***** Input material *****

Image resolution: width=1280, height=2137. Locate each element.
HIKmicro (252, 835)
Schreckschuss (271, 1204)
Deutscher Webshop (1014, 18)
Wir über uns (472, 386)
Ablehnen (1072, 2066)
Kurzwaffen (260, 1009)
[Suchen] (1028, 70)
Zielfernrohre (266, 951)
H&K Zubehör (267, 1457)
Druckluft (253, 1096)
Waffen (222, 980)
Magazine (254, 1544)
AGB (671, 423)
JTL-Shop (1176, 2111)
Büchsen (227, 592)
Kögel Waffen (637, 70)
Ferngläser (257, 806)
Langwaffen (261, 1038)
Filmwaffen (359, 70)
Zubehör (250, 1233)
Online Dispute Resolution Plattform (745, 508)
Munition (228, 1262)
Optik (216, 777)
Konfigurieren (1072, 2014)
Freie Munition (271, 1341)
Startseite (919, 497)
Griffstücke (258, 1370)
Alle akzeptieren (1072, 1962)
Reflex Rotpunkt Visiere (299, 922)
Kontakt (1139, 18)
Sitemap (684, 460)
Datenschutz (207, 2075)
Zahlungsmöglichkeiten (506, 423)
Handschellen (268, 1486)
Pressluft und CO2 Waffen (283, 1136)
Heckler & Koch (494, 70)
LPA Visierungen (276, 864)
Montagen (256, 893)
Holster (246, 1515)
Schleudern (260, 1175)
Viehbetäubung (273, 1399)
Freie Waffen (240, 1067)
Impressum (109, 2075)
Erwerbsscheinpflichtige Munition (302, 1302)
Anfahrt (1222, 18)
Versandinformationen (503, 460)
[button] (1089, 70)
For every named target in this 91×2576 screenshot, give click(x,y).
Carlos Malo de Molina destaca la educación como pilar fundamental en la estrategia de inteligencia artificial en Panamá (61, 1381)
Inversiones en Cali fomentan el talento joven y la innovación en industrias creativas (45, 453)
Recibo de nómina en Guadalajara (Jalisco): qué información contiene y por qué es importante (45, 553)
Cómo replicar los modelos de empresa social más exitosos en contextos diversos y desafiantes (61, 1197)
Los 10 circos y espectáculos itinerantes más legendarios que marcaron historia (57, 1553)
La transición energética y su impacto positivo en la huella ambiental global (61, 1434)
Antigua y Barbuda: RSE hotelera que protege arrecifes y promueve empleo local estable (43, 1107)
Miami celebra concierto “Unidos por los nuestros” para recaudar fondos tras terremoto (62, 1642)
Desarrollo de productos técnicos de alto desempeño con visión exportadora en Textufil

*****

Every line above should be written out again, unchanged.

Image resolution: width=1280, height=2137. Locate each element.
HIKmicro (252, 835)
Schreckschuss (271, 1204)
Deutscher Webshop (1014, 18)
Wir über uns (472, 386)
Ablehnen (1072, 2066)
Kurzwaffen (260, 1009)
[Suchen] (1028, 70)
Zielfernrohre (266, 951)
H&K Zubehör (267, 1457)
Druckluft (253, 1096)
Waffen (222, 980)
Magazine (254, 1544)
AGB (671, 423)
JTL-Shop (1176, 2111)
Büchsen (227, 592)
Kögel Waffen (637, 70)
Ferngläser (257, 806)
Langwaffen (261, 1038)
Filmwaffen (359, 70)
Zubehör (250, 1233)
Online Dispute Resolution Plattform (745, 508)
Munition (228, 1262)
Optik (216, 777)
Konfigurieren (1072, 2014)
Freie Munition (271, 1341)
Startseite (919, 497)
Griffstücke (258, 1370)
Alle akzeptieren (1072, 1962)
Reflex Rotpunkt Visiere (299, 922)
Kontakt (1139, 18)
Sitemap (684, 460)
Datenschutz (207, 2075)
Zahlungsmöglichkeiten (506, 423)
Handschellen (268, 1486)
Pressluft und CO2 Waffen (283, 1136)
Heckler & Koch (494, 70)
LPA Visierungen (276, 864)
Montagen (256, 893)
Holster (246, 1515)
Schleudern (260, 1175)
Viehbetäubung (273, 1399)
Freie Waffen (240, 1067)
Impressum (109, 2075)
Erwerbsscheinpflichtige Munition (302, 1302)
Anfahrt (1222, 18)
Versandinformationen (503, 460)
[button] (1089, 70)
For every named target in this 91×2576 screenshot, give click(x,y).
Carlos Malo de Molina destaca la educación como pilar fundamental en la estrategia de inteligencia artificial en Panamá (61, 1381)
Inversiones en Cali fomentan el talento joven y la innovación en industrias creativas (45, 453)
Recibo de nómina en Guadalajara (Jalisco): qué información contiene y por qué es importante (45, 553)
Cómo replicar los modelos de empresa social más exitosos en contextos diversos y desafiantes (61, 1197)
Los 10 circos y espectáculos itinerantes más legendarios que marcaron historia (57, 1553)
La transición energética y su impacto positivo en la huella ambiental global (61, 1434)
Antigua y Barbuda: RSE hotelera que protege arrecifes y promueve empleo local estable (43, 1107)
Miami celebra concierto “Unidos por los nuestros” para recaudar fondos tras terremoto (62, 1642)
Desarrollo de productos técnicos de alto desempeño con visión exportadora en Textufil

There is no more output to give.